The stray dog ecosystem of Moscow - dood
http://www.ft.com/cms/s/2/628a8500-ff1c-11de-a677-00144feab49a.html?a

======
dangoldin
This was a great article! Thanks for posting.

I noticed a bit of this went I was visiting the ruins of Pompeii. Many stray
dogs were waiting by the food court area but there were a few that followed us
for the entire day. I'm not sure why they chose over everyone else but they
did end up with some food.

It's possible that the strays that chose to follow us may not be allowed into
the food court by the other dogs.

------
flooha
Wow, the metro dogs are particularly interesting. I can see myself "adopting"
one that shared my commute.

 _...they definitely do clean the city. They keep the population of rats
down._

I wonder if the dogs have learned to relieve themselves in places more
acceptable to people or if the people just tolerate it. Piles of crap on the
train is not very appealing.

------
kqr2
I wonder if Dawkins is aware of this ecosystem?
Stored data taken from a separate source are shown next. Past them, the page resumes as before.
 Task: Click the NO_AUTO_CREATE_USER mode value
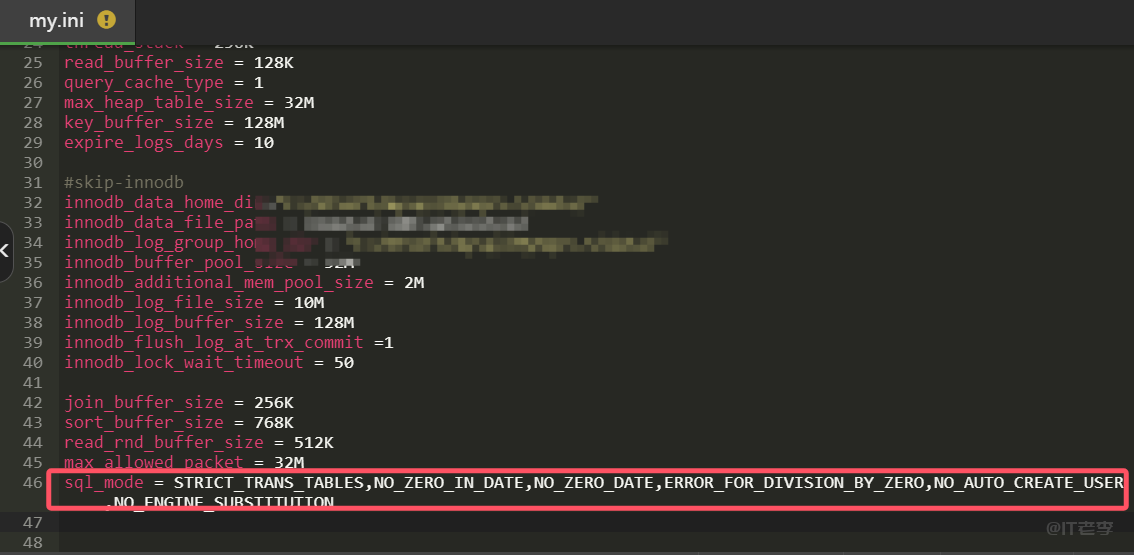tap(1028, 483)
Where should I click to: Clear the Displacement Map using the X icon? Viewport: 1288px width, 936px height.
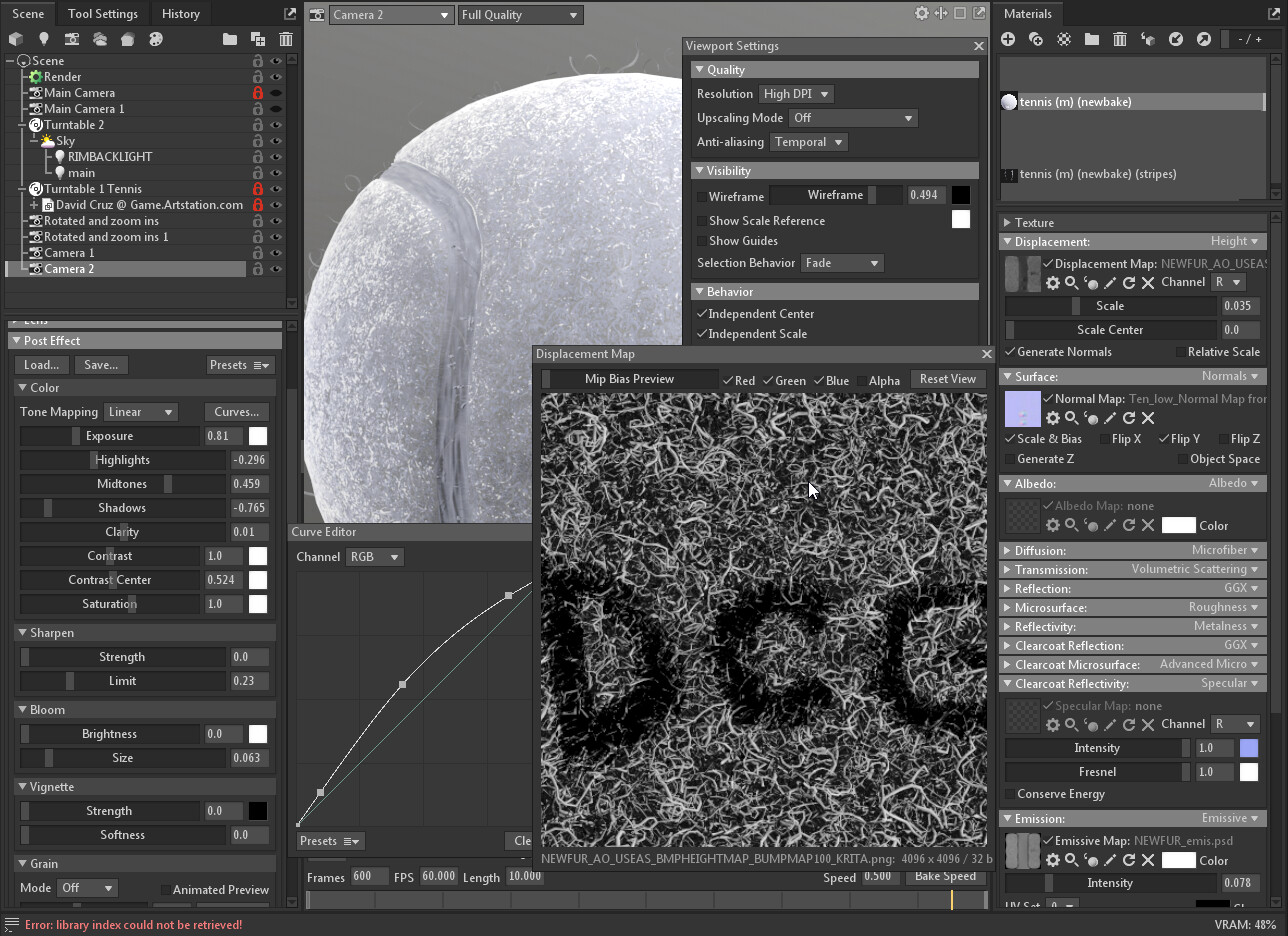1148,282
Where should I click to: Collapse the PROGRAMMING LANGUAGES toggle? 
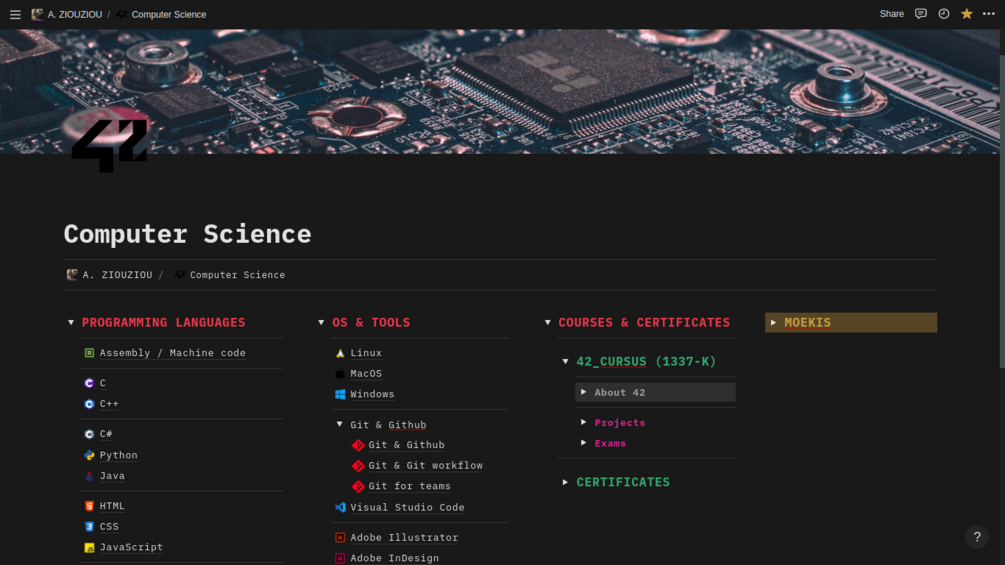click(71, 323)

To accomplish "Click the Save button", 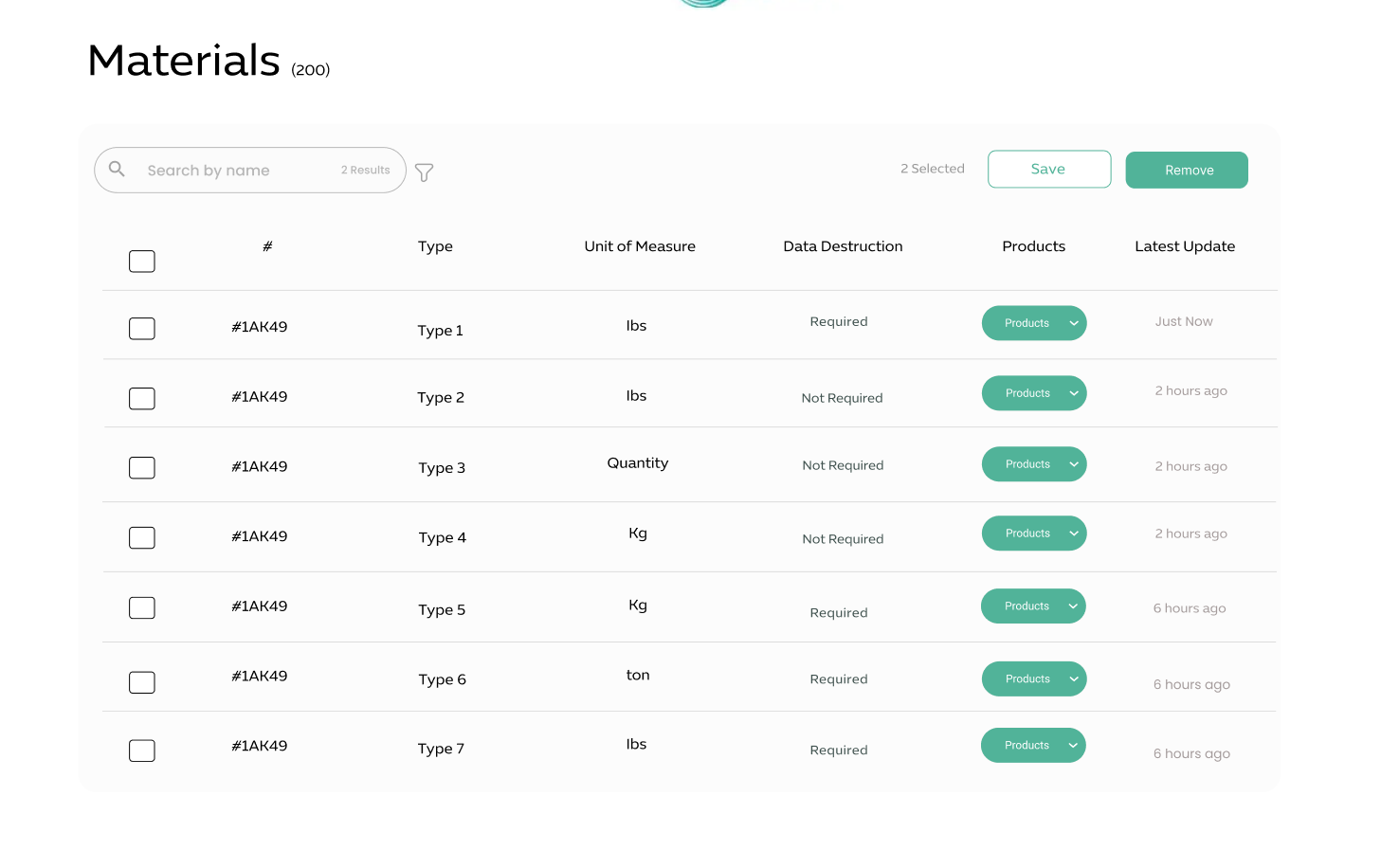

Recent discussion: the truth dogs reveal about evolution

<http://news.ycombinator.com/item?id=1057835>

------
ghshephard
I'd be interested in seeing what Brian Thomas's analysis of the ecosystem is.
I couldn't help but think of this article:
<http://everything2.com/title/Vampire+Population+Ecology> as I read about the
Humans and Strays co-existing with each other.

------
10ren
The selection for intelligence is appealing, but the low rate of reproduction
impedes evolution. Although breeding by-design is probably a more effective
selector, we don't breed for intelligence in a community of dogs nor for the
inter-pack relationships, and intelligence is more effective in communities.

------
jcnnghm
I thought that, by far, the most interesting bit was that some of the dogs had
learned to use the transportation system. I think we underestimate the
intelligence of animals.

------
toothcomb
Great article. Reminds me of the dogs in Sri Lanka. What I couldn't work out -
was whether they were being looked after and by whom. I don't think they were
aggressive though.

------
earl
The dogs, from experience, are well fed enough to ignore the post-drinking
blintz I tried to share.

Several also keep a regular schedule on the metro, riding at the same times
and getting on and off at the same stops. I brought enough food to become
friends w/ several whose schedule overlapped with mine.